Мы бежали, мелькая в горячем, золотом солнце и сером, изнуряющем полумраке, и на некоторое время я могла притвориться, что с нами бежал кое-кто еще. Парень в длинном, черном плаще, его зеленые глаза светились, а изменение никогда не пробивалось из его кожи до конца, потому что лупгару используют «альтер эго» для умственного господства, а не для физического превращения.
Мы бежали, и призрак Грейвса бежал вместе с нами. Если бы слезы потекли по щекам, то я бы могла притвориться, что они появились из-за ветра. Мы попали в платный тоннель Бруклин Баттери и нарушили несколько законов, полагаясь на чистый эпатаж, чтобы держать людей в неведении от нас — размытого пятна на дороге рядом с гудящим движением.

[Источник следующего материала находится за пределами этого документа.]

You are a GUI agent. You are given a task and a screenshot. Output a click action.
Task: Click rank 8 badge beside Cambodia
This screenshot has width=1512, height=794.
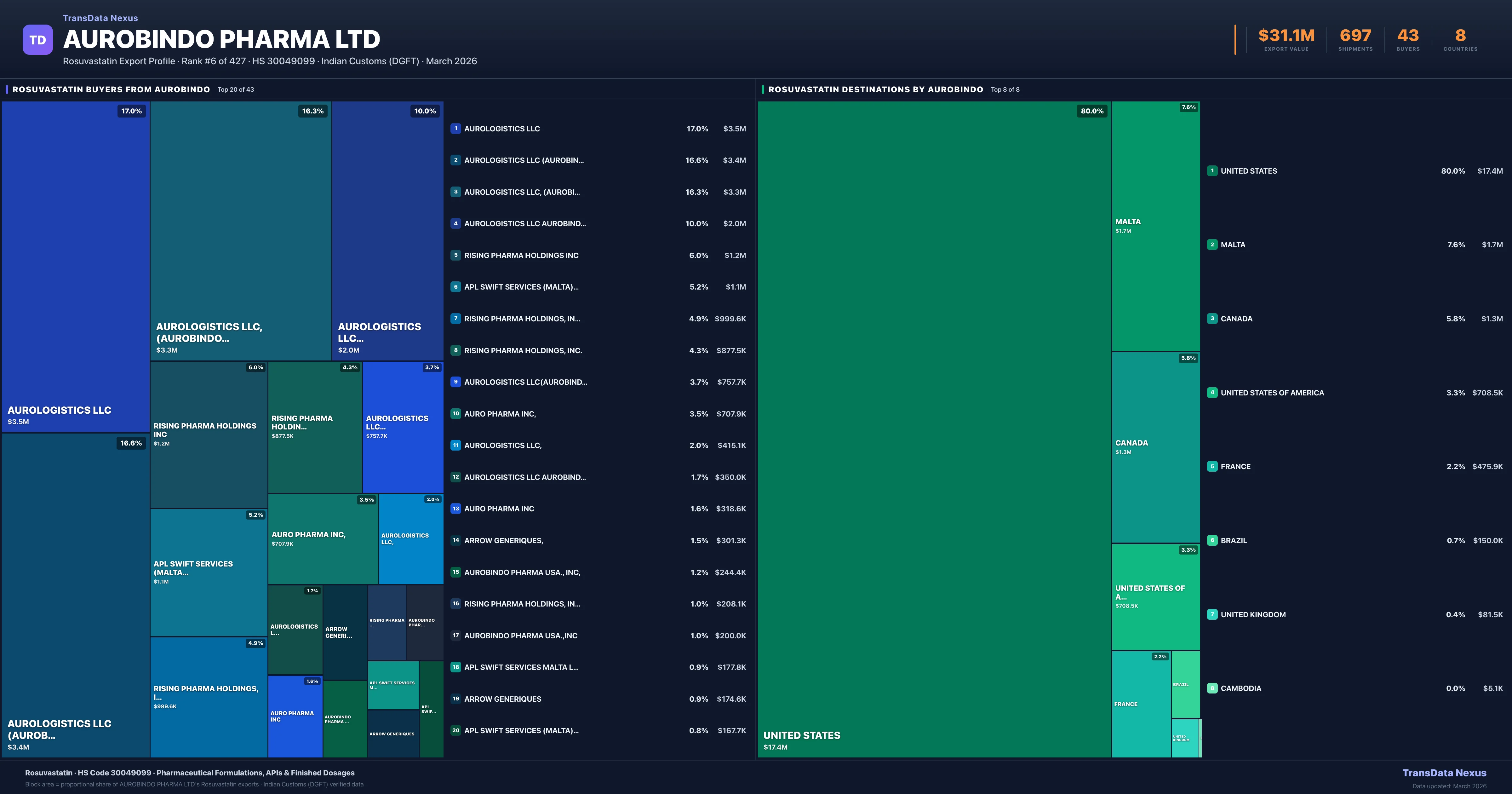[x=1212, y=688]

Нэт бежала прямо позади меня, не отставая от меня ни на шаг, время от времени посылая свой особенный крик, который затихал на ноте сопрано, как кристалл, который вскоре разобьется вдребезги. Автомобили медленно свистели позади нас, блики летнего дня исчезли, когда несколько парней свернули с движения, играя в следуй-за-мной-по-пятам с машинами, чьи водители могли уловить только мелькание, или вспышку ярких глаз, или развевающиеся волосы. Визжали тормоза, но мы уже почти добежали до конца тоннеля, попадая в солнечный свет, и внутри головы вспыхнул дар.
Мы разбились на юге, как только достигли входа, беспорядок мелькал в случайных выстрелах впечатлений — химчистка, заколоченный ночной клуб; когда мы достигли улицы, показался ряд особняков. Мамин медальон стукнулся о грудь в теплом, снисходительном прикосновении. Песня ветра и мир, раскачивающийся подо мной, спрятали каждую противную мысль, всю боль, кроме острой боли в боку и сладкого трепета сердца, бьющегося так быстро, что оно могло бы взорваться от восторга.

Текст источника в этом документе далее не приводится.